His smirk arrived like something inevitable.
"Come," he said.
He moved toward the large oak near the eastern wall — old enough that its roots had lifted the stone path beside it into a gentle ridge, its canopy spreading wide and dark against the evening sky. He reached it first, turned around, and sat down at its base with his back against the trunk like he was settling in for something he’d already decided the outcome of. 𝚏𝗿𝗲𝐞𝐰𝚎𝕓𝐧𝚘𝘃𝗲𝐥.𝐜𝚘𝕞
She followed. Because her feet were doing things her brain hadn’t approved.
"What are you doing?" she said, stopping in front of him.
He looked up at her.
The angle was direct. She knew the instant his gaze settled that the short skirt — which had been a woman’s attempt to dress her into belonging at a table she’d never belonged at — was doing exactly nothing from this angle. The white cotton of her underwear was clearly, plainly, entirely visible.
"Still wearing those," he said, "white, childish panties."
The flush from before had barely receded. It came roaring back.
Marla’s hands flew to her skirt, pressing it flat against her thighs, stepping back.
"’You pervert,’" she said.
He reached up.
His fingers caught the hem of her skirt — not roughly, just precisely — and pulled.
The fabric shifted. The tension in the waistband, which had been fighting against the inadequacy of its own sizing all evening, simply gave up. The decorative side straps snapped clean with a flat, final ’crack’.
The skirt pooled around her knees instantly.
Marla’s hands flew to her chest on pure instinct. She crossed her arms over her bra — the structured dark one that had been doing its best all night with her chest — and her mouth opened and no sound came out for two full seconds.
"What are you—" She finally found her voice, sharp and barely contained. Her head snapped sideways — students twenty meters away, the couple at the fountain, the undergraduates cutting across the grass—
Before she could calculate the geometry of disaster, his hand was at her waistband again.

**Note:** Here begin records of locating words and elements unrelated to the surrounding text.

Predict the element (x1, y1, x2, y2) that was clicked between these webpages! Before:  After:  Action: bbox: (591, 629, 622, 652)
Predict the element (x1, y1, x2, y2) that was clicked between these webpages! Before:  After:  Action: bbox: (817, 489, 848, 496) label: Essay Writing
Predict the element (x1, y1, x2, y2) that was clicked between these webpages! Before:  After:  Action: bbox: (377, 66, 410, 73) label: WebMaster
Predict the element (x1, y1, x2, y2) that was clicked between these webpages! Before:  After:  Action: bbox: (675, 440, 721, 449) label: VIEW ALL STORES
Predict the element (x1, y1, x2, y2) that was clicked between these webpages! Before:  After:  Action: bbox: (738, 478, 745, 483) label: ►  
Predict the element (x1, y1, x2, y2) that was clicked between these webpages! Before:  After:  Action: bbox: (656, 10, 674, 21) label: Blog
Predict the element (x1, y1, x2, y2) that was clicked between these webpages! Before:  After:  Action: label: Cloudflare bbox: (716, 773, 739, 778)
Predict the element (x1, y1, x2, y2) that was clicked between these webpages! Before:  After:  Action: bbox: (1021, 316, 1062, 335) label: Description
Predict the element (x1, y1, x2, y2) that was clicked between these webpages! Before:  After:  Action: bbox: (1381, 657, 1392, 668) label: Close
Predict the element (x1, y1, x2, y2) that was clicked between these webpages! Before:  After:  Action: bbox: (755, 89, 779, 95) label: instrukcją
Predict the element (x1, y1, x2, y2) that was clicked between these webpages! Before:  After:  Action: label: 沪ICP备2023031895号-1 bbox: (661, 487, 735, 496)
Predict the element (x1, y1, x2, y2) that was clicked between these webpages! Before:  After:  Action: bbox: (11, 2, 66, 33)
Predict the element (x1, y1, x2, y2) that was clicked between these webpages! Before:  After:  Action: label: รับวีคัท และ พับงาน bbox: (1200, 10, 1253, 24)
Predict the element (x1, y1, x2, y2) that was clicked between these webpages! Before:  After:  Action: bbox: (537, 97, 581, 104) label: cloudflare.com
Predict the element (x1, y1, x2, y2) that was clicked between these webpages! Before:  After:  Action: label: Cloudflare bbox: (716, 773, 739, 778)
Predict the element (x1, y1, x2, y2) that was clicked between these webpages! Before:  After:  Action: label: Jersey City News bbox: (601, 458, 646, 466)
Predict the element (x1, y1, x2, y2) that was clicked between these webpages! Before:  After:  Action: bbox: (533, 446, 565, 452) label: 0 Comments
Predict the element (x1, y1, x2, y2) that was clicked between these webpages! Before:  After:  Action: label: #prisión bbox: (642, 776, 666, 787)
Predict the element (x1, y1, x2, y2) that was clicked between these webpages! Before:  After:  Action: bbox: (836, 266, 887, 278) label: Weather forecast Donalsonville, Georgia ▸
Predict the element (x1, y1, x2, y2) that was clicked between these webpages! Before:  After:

The tug on her panty was quick. The elastic pulled outward, revealing the dark, thick thatch of her pubic hair above the white cotton — dense and natural and completely unplanned for public viewing — before he released it with a soft snap back against her skin.
She made a sound.
Not a word. Just a sound.
He grabbed her wrist before she could step back, guiding her down — and her knees folded with more cooperation than she’d have admitted to, dropping onto the grass at his level, her face suddenly close to his, her eyes wide and wet at the edges in a way she absolutely refused to acknowledge.
"I saved you tonight," he said, his voice low and even. Not smug. Not theatrical. Like he was stating the foundation of an argument. "From every one of them. Pulled you out of a room that would have done things to you that you’d have spent the rest of your life trying to unfeel."
Her jaw tightened.
"I know that," she said, through her teeth.
"A roof doesn’t stand without a pillar buried deep beneath it," he said. His dark eyes held hers without blinking. "May I bury mine?"